## [Supplied data]
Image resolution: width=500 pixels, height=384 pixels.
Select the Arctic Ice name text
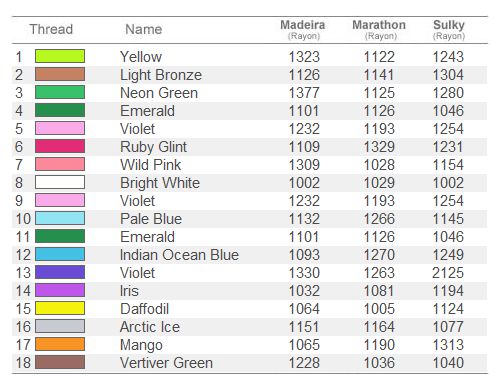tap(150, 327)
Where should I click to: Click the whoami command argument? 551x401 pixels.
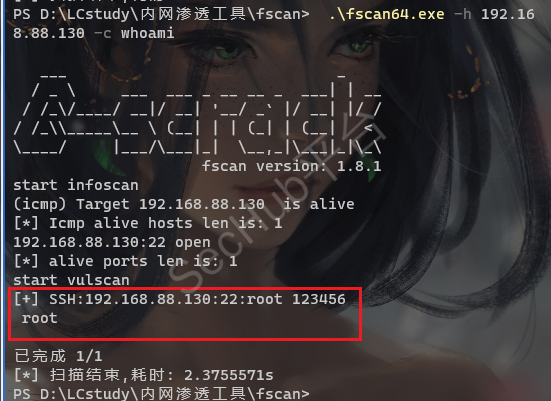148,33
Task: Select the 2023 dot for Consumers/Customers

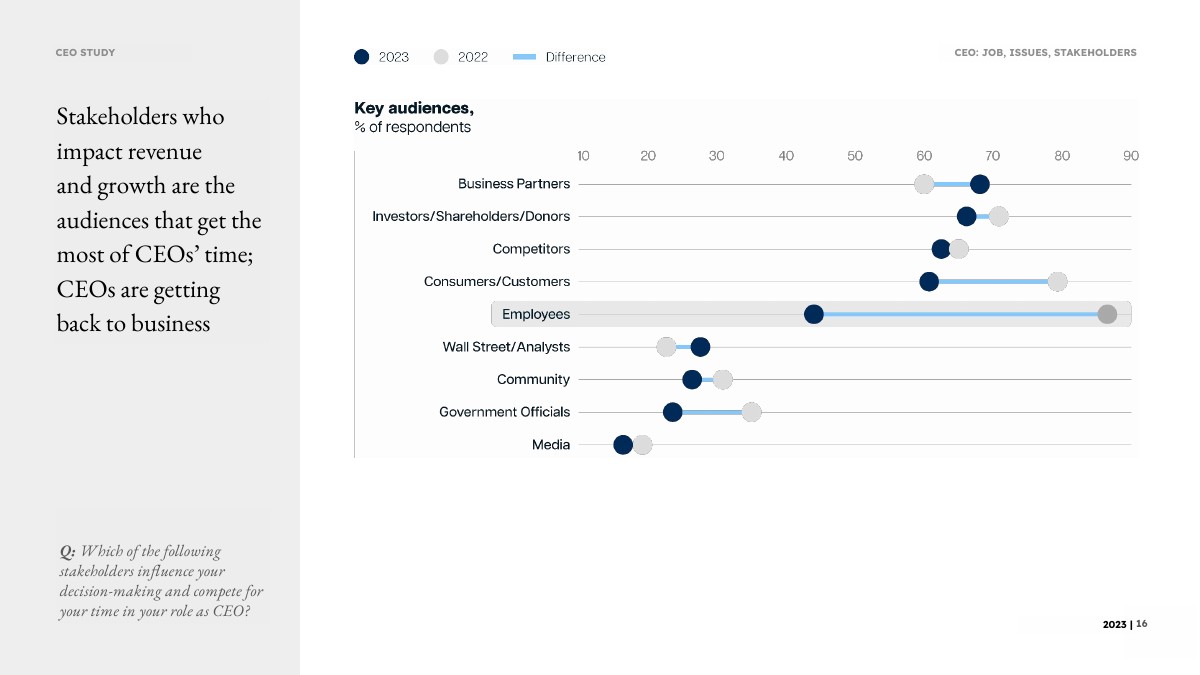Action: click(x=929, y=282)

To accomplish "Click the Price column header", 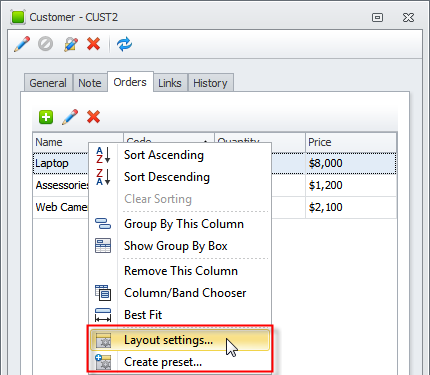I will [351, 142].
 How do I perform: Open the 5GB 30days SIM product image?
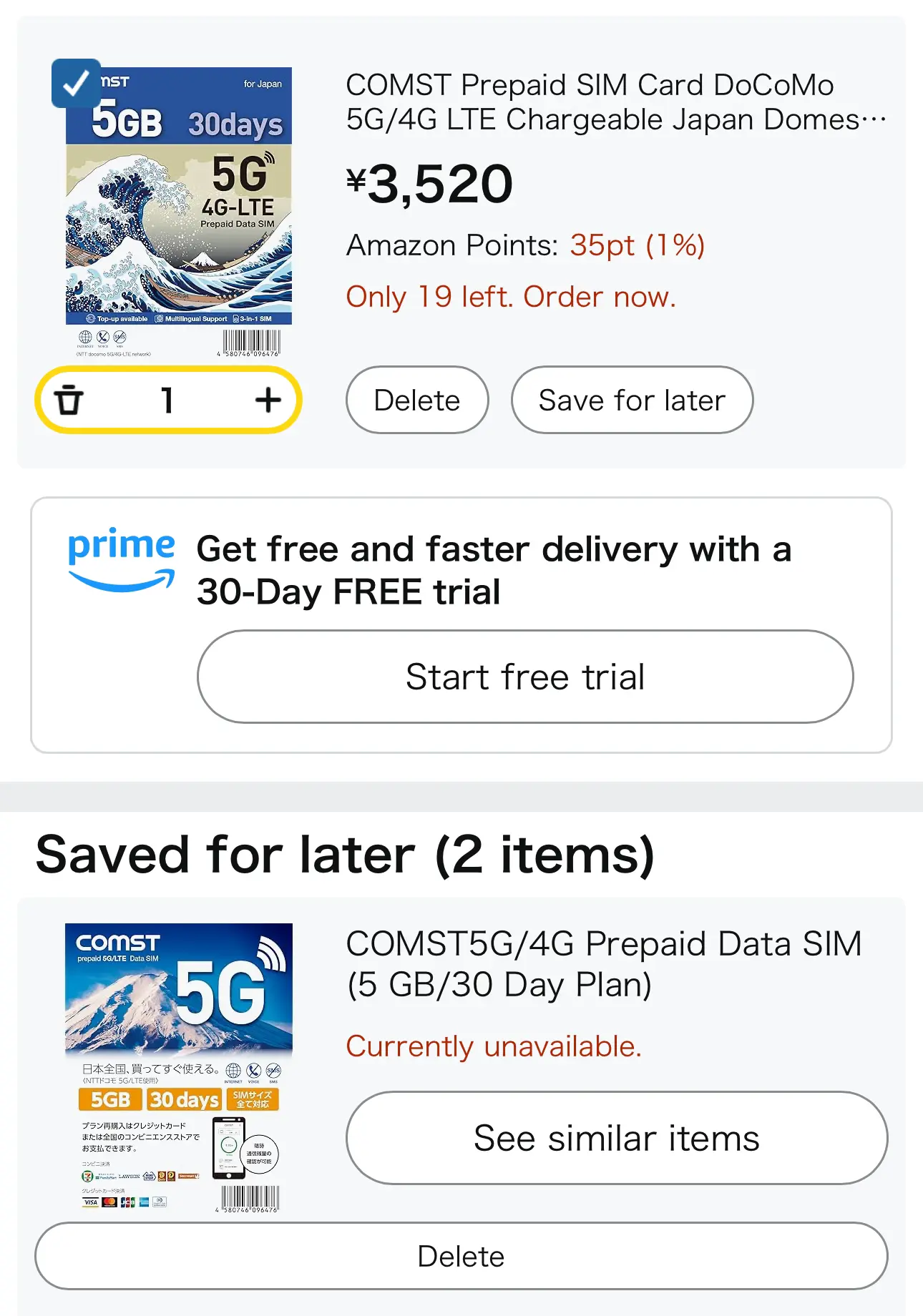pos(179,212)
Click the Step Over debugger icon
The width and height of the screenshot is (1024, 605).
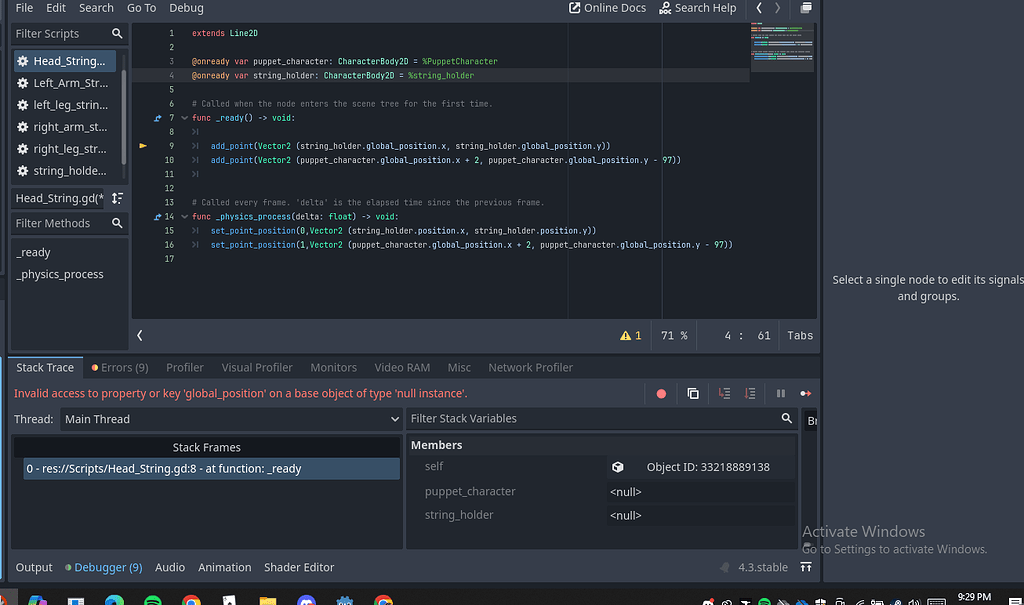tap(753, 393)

## [Description of the task]
When you come to the line containing "How do I perform: Open" in the records above, repeat that line and all lines after it exactly, but not the pictures.

## [Result below]
 How do I perform: Open the 5GB 30days SIM product image?
pos(179,212)
Click the Step Over debugger icon
The width and height of the screenshot is (1024, 605).
tap(753, 393)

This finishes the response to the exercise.